L’aspetto preventivo vero, cioè quello che evita il  presentarsi del disturbo, dovrebbe essere molto precoce e far parte di interventi da porre in essere con i genitori e i bambini già nei primi anni di vita. Sono quindi interventi psicoeducativi, sulla genitorialità, sugli aspetti psicofisici e di regolazione emotiva.
Interventi di prevenzione secondaria si basano sul riconoscimento precoce di comportamenti e sintomi indicativi di un disturbo per evitare che questo si strutturi.

In ultimo, perché un ragazzo arriva a pensare che il suo dolore non sarà mai sanabile e optare quindi per il suicidio?
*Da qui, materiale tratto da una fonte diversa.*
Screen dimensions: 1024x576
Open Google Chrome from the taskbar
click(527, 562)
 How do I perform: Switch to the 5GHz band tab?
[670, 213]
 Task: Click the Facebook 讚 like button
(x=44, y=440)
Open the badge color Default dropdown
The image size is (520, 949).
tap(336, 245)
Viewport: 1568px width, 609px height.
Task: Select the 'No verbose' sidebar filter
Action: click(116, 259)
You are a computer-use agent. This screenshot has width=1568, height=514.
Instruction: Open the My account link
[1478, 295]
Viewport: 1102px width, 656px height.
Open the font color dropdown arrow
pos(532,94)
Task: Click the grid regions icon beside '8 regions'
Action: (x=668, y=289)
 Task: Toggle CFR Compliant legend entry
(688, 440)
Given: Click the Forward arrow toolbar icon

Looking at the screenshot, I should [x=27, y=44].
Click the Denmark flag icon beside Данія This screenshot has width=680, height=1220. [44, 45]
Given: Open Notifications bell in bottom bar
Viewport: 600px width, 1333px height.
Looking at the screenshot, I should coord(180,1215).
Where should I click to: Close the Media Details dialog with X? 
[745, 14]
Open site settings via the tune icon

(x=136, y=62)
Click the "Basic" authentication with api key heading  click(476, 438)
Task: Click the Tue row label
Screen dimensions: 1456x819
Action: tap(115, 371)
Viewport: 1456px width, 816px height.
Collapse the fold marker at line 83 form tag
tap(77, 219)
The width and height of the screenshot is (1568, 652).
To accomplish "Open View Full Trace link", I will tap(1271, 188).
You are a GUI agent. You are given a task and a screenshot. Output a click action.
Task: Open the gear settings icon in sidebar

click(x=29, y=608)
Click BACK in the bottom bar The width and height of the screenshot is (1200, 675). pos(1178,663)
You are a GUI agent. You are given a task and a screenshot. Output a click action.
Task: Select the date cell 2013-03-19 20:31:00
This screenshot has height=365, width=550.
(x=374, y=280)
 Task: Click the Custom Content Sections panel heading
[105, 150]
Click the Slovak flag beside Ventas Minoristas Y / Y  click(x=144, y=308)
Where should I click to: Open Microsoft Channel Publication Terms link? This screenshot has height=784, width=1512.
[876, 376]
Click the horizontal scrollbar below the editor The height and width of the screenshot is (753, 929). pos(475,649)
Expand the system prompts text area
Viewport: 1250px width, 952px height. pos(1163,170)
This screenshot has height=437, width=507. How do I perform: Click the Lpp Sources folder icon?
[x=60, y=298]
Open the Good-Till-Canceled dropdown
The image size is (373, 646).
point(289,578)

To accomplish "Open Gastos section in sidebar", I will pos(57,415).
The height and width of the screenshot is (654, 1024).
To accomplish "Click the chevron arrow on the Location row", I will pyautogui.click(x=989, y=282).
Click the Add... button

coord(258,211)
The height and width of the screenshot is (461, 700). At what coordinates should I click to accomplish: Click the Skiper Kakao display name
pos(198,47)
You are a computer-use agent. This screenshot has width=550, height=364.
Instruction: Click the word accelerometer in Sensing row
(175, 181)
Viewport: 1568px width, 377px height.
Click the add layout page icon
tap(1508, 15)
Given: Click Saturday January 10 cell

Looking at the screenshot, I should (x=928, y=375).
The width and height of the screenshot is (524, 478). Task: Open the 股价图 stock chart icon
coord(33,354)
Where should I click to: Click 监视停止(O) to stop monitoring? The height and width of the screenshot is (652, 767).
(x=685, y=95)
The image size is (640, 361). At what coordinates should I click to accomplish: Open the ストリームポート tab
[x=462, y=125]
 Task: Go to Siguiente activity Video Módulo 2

In termini di motivi non esiste una singola risposta.
Potrebbe essere un ragazzo estremamente fragile e vulnerabile, con bassa autostima e che fa fatica a tollerare le frustrazioni a causa di alcuni aspetti temperamentali e personologici propri: di conseguenza vive come insormontabili problemi o sfide della vita che, magari, per altri ragazzi non lo sono.
Viceversa potrebbe essere un ragazzo o una ragazza che vive un contesto familiare molto disagiato, difficoltoso,  o che ha vissuto esperienze traumatiche molto gravi che lo ha fatto sentire impotente innanzi alla minaccia.
Che il problema sia in partenza, o prevalentemente, individuale o ambientale, ciò che percepisce la persona che pensa al suicidio è che la sua sofferenza, il suo disagio, è insopportabile, non riesce a conviverci, è insostenibile; e l’altra situazione che spesso si associa all’ideazione suicidaria, che poi si tramuta in vero e proprio gesto,  è pensare che questa sofferenza non è curabile e non ha soluzione.
Sono ragazzi che si sentono disperati in modo insopportabile e dal loro punto di vista non esiste una soluzione, il che li fa sentire anche molto soli e incompresi.
Da qui, si innesca l’idea del suicidio come possibile soluzione.
Questa ideazione si deve poi rinforzare e  strutturare per poter passare al gesto. Gesto che per altro richiede una certa dose di coraggio.
Spesso sono ragazzi soli che non hanno relazioni significative che riescono a incidere sulla loro difficoltà e hanno anche a disposizione la possibilità di oggetti pericolosi che permettono di passare all’azione.
Anche qui ci sarebbe molto da dire.
Vi sono tentativi di suicidio che, nel peggiore dei casi, riescono e che sono frutto di un lungo  periodo di pensieri e pianificazioni.
In altre situazioni, il ragazzo che soffre e che tenta il suicidio lo fa a seguito di un impulso, come un gesto incontrollato e imprevedibile; a volte sono presenti stati di coscienza non del tutto integri a causa di problemi psichici o altro come l’uso di sostanze. Viene riferito spesso uno stato dissociativo, per cui  il pensiero non è collegato all’azione.

In generale sono situazioni molto variabili, diversificate, che vanno prese una per una perché ogni ragazzo/a e relativa famiglia vanno conosciuti in modo specifico.

Concludendo ringrazio Michela Gatta direttore dell’ Unità Operativa di Neuropsichiatria Infantile della Azienda Ospedale-Università di Padova.